The inhibitory effect of Prunella vulgaris L. on aldose reductase and protein glycation.

(Source-Institute of Natural Medicine, Hallym University, Chuncheon 200-702, Republic of Korea.

Abstract)

To evaluate the aldose reductase (AR) enzyme inhibitory ability of Prunella vulgaris L. extract, six compounds were isolated and tested for their effects. The components were subjected to in vitro bioassays to investigate their inhibitory assays using rat lens aldose reductase (rAR) and human recombinant AR (rhAR). Among them, caffeic acid ethylene ester showed the potent inhibition, with the IC(50) values of rAR and rhAR at 3.2 ± 0.55 μM and 12.58 ± 0.32 μM, respectively. In the kinetic analyses using Lineweaver-Burk plots of 1/velocity and 1/concentration of substrate, this compound showed noncompetitive inhibition against rhAR. Furthermore, it inhibited galactitol formation in a rat lens incubated with a high concentration of galactose. Also it has antioxidative as well as advanced glycation end products (AGEs) inhibitory effects. As a result, this compound could be offered as a leading compound for further study as a new natural products drug for diabetic complications.

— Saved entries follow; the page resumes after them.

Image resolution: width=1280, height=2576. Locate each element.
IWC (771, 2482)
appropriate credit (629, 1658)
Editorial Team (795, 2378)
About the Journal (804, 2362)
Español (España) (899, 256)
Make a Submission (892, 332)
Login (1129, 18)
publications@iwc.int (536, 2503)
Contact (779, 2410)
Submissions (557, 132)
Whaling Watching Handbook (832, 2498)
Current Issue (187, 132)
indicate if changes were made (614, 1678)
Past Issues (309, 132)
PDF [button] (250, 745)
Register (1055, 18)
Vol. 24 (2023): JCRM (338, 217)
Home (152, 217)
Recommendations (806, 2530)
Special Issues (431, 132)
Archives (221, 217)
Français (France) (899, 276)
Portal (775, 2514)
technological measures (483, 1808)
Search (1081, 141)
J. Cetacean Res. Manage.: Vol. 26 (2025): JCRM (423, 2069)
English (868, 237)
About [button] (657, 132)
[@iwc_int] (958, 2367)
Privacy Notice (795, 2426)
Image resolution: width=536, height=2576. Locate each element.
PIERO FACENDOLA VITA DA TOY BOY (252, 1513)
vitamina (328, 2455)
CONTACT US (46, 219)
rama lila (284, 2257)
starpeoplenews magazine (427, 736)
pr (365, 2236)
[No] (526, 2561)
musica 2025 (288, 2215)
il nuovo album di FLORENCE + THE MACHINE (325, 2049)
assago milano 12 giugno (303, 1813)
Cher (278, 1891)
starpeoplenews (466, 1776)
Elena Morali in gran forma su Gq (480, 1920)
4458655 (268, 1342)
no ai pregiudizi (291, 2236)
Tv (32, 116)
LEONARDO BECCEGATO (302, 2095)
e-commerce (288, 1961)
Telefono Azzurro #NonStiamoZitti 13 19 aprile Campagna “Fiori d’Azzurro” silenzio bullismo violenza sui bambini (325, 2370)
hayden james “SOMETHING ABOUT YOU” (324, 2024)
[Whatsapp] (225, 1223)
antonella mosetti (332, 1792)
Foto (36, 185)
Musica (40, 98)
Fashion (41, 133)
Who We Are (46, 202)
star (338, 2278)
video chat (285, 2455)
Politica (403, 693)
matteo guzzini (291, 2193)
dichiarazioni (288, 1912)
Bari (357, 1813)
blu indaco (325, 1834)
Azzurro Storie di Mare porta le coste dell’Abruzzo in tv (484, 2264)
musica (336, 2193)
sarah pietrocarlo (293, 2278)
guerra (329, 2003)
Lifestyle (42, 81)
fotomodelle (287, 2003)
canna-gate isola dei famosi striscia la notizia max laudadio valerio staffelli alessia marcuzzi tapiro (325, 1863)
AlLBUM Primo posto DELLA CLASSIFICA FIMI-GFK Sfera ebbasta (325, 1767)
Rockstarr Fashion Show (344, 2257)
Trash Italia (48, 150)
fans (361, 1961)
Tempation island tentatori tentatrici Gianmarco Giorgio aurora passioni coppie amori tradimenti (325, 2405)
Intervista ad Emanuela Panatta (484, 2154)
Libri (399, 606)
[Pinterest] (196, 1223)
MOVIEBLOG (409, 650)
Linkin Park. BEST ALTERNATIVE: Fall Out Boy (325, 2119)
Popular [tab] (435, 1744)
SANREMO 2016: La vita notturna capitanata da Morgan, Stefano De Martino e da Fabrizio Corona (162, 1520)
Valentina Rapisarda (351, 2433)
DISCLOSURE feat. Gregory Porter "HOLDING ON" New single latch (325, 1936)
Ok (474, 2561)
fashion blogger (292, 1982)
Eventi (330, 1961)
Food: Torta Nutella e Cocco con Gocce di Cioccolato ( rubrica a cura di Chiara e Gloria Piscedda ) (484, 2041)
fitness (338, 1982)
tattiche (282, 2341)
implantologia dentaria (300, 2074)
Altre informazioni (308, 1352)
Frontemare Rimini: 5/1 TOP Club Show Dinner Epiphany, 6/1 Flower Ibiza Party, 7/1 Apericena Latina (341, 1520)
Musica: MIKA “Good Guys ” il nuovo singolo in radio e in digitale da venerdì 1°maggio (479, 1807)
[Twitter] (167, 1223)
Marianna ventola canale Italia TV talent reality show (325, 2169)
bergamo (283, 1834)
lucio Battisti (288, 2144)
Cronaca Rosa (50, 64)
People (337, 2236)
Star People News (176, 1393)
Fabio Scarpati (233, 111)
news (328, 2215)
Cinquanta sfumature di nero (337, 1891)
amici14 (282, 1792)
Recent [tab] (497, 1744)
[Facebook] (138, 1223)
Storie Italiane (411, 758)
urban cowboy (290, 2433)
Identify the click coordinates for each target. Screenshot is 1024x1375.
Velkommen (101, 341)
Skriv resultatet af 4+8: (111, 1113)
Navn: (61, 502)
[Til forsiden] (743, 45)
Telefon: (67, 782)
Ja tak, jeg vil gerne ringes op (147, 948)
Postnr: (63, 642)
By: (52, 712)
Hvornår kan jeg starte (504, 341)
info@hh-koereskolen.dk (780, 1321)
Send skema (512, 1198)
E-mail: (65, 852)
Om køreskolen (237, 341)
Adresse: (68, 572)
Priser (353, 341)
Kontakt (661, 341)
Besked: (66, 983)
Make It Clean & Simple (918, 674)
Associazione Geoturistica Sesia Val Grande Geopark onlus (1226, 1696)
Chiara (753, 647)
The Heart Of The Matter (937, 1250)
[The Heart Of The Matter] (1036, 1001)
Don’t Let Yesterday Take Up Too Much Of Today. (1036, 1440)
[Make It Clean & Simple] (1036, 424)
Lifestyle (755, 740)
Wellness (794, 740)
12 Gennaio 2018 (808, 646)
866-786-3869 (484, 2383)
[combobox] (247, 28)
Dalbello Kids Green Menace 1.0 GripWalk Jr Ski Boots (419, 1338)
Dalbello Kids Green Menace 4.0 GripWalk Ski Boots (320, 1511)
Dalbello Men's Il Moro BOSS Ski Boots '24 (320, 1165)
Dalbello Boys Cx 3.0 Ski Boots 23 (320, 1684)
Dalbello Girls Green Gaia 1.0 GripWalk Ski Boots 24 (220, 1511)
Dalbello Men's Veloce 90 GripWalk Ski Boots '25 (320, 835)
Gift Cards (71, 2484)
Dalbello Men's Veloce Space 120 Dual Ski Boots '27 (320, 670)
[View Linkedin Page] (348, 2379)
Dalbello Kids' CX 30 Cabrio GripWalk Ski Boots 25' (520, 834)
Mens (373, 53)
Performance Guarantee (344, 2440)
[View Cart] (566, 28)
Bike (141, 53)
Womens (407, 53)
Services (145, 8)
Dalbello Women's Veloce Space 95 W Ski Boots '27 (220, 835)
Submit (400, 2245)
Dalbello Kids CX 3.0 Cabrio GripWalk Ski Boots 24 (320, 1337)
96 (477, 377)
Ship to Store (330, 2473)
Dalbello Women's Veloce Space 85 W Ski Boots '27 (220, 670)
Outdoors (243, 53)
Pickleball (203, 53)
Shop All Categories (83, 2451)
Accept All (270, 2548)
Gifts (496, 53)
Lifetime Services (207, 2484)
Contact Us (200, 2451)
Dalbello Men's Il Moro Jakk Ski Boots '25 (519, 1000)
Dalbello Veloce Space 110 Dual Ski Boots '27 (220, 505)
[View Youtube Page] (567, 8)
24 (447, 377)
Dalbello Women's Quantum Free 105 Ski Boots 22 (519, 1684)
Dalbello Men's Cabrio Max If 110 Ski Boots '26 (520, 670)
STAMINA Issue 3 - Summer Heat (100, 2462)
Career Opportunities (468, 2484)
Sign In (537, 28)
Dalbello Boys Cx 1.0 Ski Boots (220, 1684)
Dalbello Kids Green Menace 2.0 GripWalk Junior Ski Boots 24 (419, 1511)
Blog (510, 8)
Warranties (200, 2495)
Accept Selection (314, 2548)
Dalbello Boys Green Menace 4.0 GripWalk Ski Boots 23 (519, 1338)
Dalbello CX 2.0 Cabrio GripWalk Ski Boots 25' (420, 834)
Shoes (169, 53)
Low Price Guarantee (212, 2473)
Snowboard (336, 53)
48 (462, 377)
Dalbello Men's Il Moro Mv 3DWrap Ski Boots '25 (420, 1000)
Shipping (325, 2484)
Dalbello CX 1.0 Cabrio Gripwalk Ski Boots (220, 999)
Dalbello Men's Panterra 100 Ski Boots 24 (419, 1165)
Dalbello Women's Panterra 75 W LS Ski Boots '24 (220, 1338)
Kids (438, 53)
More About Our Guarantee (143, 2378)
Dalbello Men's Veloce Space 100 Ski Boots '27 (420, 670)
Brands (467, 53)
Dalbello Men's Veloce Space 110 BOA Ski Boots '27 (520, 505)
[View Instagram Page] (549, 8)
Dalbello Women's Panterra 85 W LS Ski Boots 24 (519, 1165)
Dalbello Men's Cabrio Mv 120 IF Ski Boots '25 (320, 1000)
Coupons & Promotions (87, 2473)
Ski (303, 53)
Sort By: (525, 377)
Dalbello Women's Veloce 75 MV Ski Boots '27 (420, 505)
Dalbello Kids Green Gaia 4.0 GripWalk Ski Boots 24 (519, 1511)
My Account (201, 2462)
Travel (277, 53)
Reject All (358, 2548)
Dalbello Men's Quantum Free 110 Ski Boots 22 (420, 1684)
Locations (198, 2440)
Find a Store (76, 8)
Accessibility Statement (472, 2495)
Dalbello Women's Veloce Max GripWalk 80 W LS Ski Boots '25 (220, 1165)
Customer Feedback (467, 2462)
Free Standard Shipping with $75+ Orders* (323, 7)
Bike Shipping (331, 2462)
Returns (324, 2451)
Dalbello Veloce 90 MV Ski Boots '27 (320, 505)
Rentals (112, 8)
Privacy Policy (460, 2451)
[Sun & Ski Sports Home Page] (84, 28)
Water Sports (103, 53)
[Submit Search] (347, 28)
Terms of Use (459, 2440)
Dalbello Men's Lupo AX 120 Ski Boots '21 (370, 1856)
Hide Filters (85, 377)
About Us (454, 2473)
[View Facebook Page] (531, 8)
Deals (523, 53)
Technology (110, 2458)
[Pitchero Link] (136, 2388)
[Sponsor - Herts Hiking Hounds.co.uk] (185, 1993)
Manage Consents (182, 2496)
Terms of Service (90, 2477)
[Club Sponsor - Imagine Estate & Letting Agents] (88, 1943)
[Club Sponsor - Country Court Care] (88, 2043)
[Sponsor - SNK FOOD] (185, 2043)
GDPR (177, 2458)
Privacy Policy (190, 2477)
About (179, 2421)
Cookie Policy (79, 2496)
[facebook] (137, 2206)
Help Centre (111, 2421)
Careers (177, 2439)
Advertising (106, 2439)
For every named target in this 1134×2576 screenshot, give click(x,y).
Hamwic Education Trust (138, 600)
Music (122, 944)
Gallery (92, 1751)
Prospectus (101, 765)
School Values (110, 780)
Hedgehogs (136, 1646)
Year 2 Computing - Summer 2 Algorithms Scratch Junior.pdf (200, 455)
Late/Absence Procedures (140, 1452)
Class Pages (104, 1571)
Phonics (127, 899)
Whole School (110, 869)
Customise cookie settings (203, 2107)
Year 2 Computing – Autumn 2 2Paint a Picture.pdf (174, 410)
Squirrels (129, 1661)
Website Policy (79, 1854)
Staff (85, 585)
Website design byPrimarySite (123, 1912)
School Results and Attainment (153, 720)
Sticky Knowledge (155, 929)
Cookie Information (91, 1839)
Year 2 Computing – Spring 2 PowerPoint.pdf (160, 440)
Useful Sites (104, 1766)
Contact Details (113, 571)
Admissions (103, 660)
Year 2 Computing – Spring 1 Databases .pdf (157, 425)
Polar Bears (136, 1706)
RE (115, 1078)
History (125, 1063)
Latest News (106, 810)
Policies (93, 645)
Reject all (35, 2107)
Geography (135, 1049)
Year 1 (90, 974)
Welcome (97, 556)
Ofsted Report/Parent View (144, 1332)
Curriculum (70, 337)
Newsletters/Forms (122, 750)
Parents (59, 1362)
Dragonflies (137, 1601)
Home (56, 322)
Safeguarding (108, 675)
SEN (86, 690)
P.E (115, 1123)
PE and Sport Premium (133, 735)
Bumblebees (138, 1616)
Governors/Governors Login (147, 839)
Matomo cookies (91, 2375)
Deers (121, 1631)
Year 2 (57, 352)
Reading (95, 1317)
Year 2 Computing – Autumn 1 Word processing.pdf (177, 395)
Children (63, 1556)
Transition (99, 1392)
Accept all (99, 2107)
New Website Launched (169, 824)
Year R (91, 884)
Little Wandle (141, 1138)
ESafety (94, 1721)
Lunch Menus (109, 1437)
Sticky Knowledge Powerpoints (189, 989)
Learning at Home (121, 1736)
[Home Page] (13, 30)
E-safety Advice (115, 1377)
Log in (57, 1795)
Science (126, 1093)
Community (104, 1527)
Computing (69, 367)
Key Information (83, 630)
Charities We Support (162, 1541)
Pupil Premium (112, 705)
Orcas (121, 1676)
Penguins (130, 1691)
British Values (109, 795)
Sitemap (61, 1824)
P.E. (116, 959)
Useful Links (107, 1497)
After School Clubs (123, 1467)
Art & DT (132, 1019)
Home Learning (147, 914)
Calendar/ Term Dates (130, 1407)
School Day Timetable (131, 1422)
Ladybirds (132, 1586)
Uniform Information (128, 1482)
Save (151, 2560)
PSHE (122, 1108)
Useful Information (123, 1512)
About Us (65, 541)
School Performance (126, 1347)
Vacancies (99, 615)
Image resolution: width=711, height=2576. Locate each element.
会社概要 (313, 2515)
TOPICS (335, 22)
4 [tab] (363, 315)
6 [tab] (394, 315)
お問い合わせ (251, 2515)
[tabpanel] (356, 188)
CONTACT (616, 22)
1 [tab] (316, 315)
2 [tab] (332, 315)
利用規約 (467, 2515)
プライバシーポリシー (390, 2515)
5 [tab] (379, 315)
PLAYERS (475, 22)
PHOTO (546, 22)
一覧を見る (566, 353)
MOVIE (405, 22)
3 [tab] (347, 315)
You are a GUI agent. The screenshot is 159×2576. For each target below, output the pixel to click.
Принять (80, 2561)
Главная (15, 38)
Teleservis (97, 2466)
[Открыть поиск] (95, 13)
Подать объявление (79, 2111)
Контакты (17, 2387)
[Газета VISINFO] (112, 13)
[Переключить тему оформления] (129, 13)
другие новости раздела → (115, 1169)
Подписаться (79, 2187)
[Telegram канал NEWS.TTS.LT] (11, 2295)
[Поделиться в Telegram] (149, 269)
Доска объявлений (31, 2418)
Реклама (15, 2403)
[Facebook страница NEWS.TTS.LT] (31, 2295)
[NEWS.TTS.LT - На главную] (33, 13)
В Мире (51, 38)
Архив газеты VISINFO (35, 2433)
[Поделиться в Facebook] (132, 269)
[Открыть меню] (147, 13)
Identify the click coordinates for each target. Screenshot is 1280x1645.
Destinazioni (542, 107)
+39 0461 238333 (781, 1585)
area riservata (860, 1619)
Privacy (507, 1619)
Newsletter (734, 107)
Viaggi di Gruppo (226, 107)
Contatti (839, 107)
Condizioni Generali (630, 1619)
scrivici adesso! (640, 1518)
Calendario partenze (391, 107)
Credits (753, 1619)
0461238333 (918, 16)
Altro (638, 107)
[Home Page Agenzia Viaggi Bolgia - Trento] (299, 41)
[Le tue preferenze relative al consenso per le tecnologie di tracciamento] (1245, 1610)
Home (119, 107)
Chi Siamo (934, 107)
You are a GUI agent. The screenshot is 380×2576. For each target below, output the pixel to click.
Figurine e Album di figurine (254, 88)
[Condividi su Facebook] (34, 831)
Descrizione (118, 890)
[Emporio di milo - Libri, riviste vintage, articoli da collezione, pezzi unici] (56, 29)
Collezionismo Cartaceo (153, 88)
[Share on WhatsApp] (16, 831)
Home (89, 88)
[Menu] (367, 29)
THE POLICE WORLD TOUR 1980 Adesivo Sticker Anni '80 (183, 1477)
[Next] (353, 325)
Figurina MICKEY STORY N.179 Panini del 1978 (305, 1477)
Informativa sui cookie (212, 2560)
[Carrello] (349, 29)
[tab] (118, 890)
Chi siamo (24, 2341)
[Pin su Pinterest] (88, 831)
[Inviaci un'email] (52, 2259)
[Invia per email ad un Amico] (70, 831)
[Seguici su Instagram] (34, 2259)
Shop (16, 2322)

Prunella Vulgaris and cancer

Regulation mechanism of triterpenoid components from Prunella asiatica on phase II detoxifying enzymes in vitro and in vivo

(Source-Key Laboratory of New Drug Delivery System of Chinese Materia Medica, Jiangsu Provincial Academy of Traditional Chinese Medicine, Nanjing 210028, China. )

Abstract

To study the effects of triterpenoid components from Prunella asiatica on phase II detoxifying enzymes and protein expression in vitro and in vivo. Normal human bronchial epithelial (NHBE) cell model was used in vitro, and the mouse model of Kunming (KM) mice was used in vivo. CDNB assay was used to measure the activity of GST. NADPH and DCIP was used to detect the activity of NQO1. DTNB colorimetric assay was used to detect GSH. Western blot was use to detect the protein expression of NQO1. We found that triterpenoid components from P. asiatica could increase the activity of GST, NQO1 and GSH in NHBE cells and KM mice. NQO1 protein expression can also be increased in vitro. The study suggests that triterpenoid components from P. asiatica can prevent the lung cancer by regulating the body phase II detoxification enzyme activity and protein expression.

Other uses

>Mouth and throat ulcers.

>Stomach upset and irritation.

>Internal bleeding.

>Disorders of the female reproductive system (gynecological disorders).

>Wounds.

>HIV/AIDS.

>Crohn's disease.

>Ulcerative colitis.

Side effects and safety of Prunella vulgaris Extract powder

Not enough is known about the use of self-heal during pregnancy and breast-feeding. Stay on the safe side and avoid use.